_DATA FOR PROCESSING_
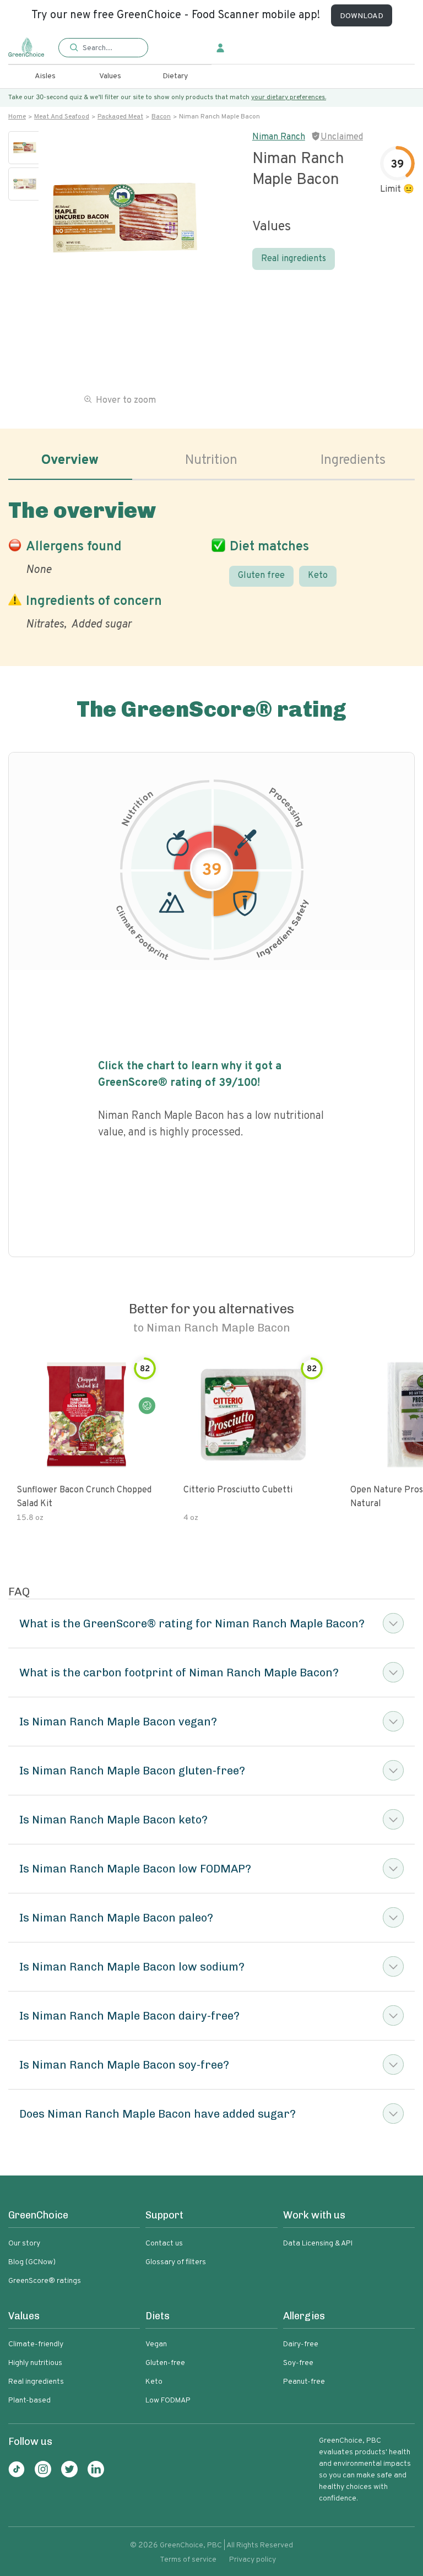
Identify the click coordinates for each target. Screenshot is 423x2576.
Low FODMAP (168, 2400)
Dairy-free (300, 2344)
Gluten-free (165, 2363)
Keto (318, 575)
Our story (24, 2243)
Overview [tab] (70, 460)
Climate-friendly (35, 2344)
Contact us (164, 2243)
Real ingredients (293, 258)
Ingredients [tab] (353, 460)
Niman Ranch (278, 137)
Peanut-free (304, 2381)
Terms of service (188, 2559)
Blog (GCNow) (32, 2262)
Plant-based (29, 2400)
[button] (103, 48)
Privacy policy (252, 2559)
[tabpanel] (211, 562)
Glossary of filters (175, 2262)
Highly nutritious (35, 2363)
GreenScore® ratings (44, 2281)
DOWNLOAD (361, 16)
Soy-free (298, 2363)
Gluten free (261, 575)
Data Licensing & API (317, 2243)
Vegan (156, 2344)
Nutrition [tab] (211, 460)
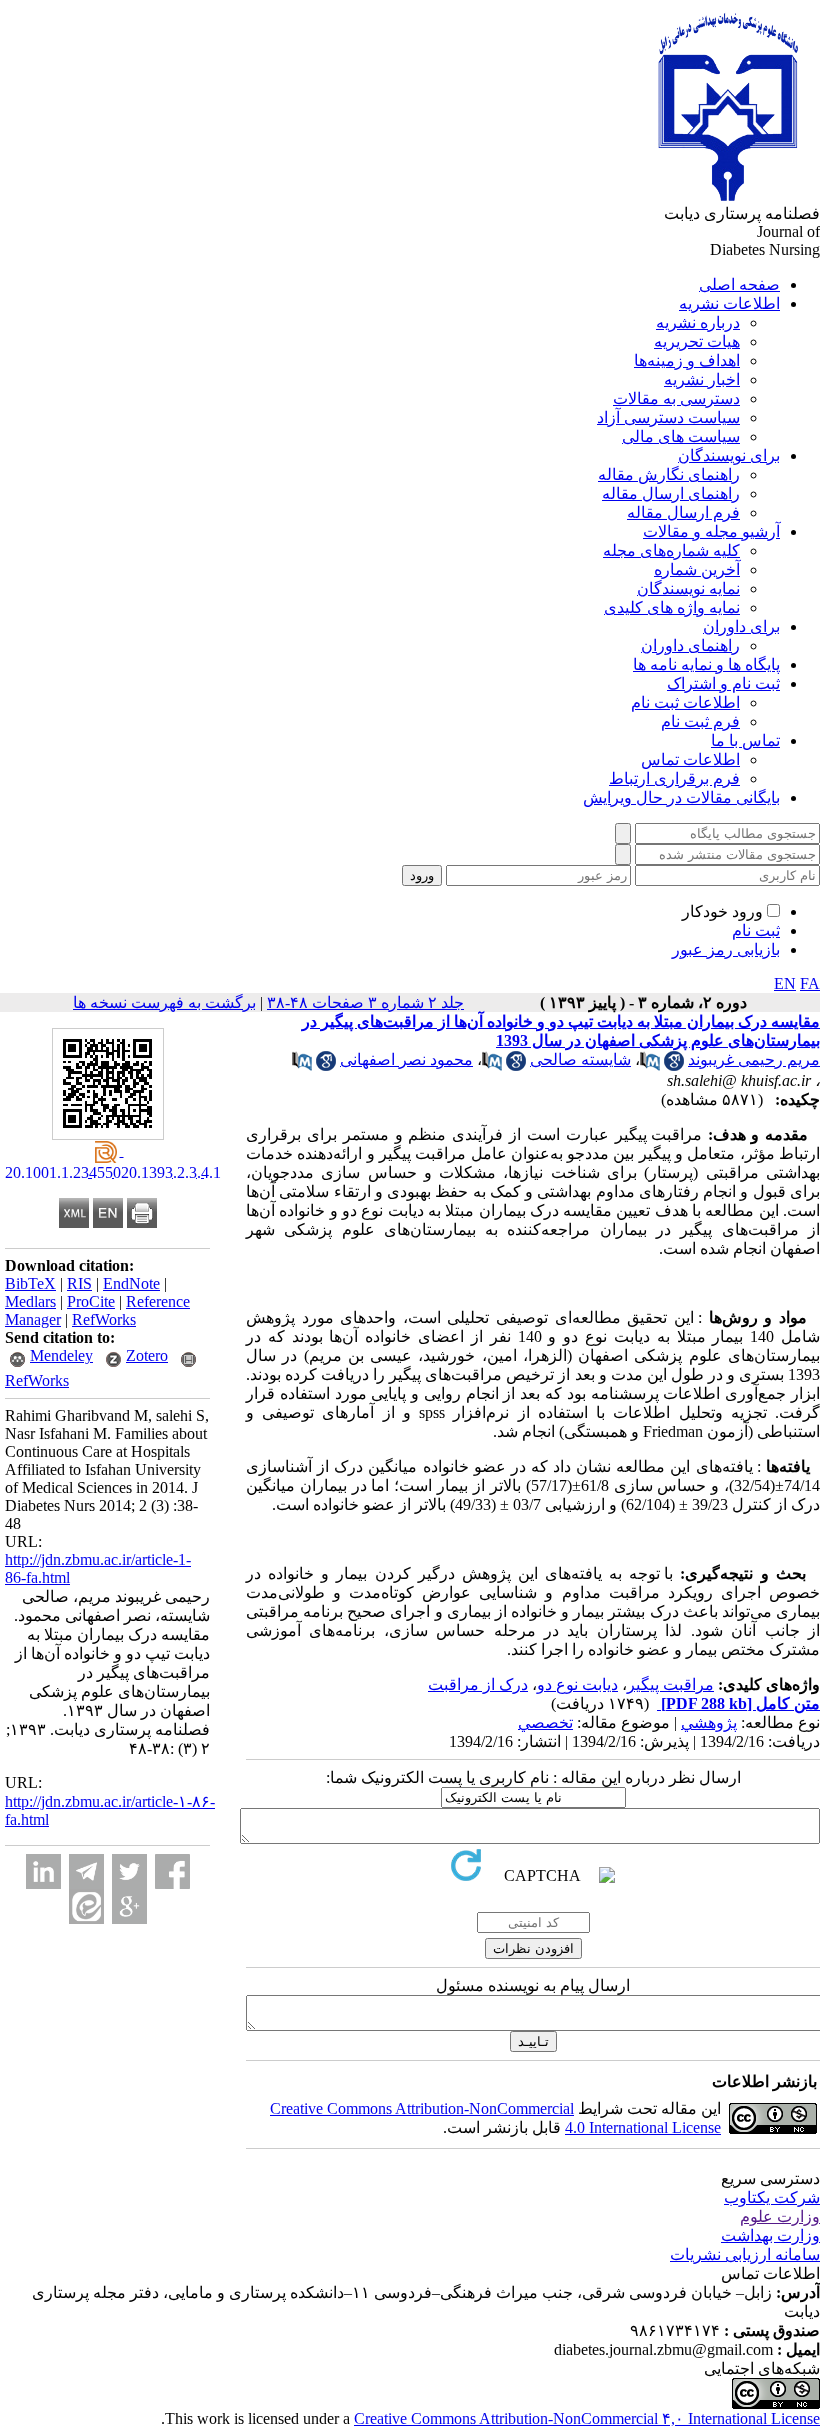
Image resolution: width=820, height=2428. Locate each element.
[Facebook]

_PROBLEM_
Only the count is wanted. Count the lines of the data above that include the string "free".

_ANSWER SECTION_
5